The task calls for each record to be given again unchanged, minus any pictures.

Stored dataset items
☆ ☆ ☆ ☆ ☆ ☆ ☆
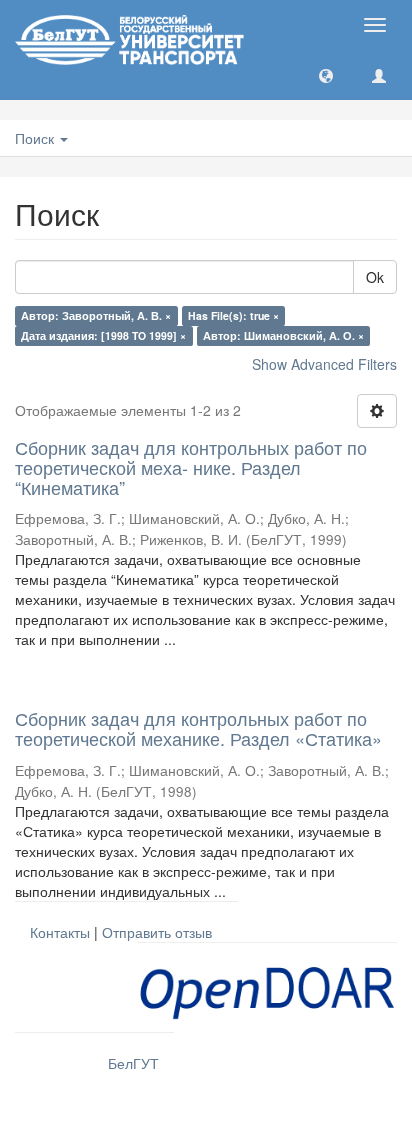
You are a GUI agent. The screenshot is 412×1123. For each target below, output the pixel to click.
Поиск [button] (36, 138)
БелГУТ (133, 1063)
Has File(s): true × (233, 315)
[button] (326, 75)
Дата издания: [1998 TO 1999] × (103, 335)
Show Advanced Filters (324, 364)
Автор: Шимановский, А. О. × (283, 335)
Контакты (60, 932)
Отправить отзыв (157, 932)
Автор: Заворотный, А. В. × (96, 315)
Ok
☆ ☆ ☆ ☆ ☆ ☆ ☆
• [SOLVED PROBLEM]:
You are a GUI agent. The screenshot is 412×1123. For each target below, output the pixel to click.
Поиск [button] (36, 138)
БелГУТ (133, 1063)
Has File(s): true × (233, 315)
[button] (326, 75)
Дата издания: [1998 TO 1999] × (103, 335)
Show Advanced Filters (324, 364)
Автор: Шимановский, А. О. × (283, 335)
Контакты (60, 932)
Отправить отзыв (157, 932)
Автор: Заворотный, А. В. × (96, 315)
Ok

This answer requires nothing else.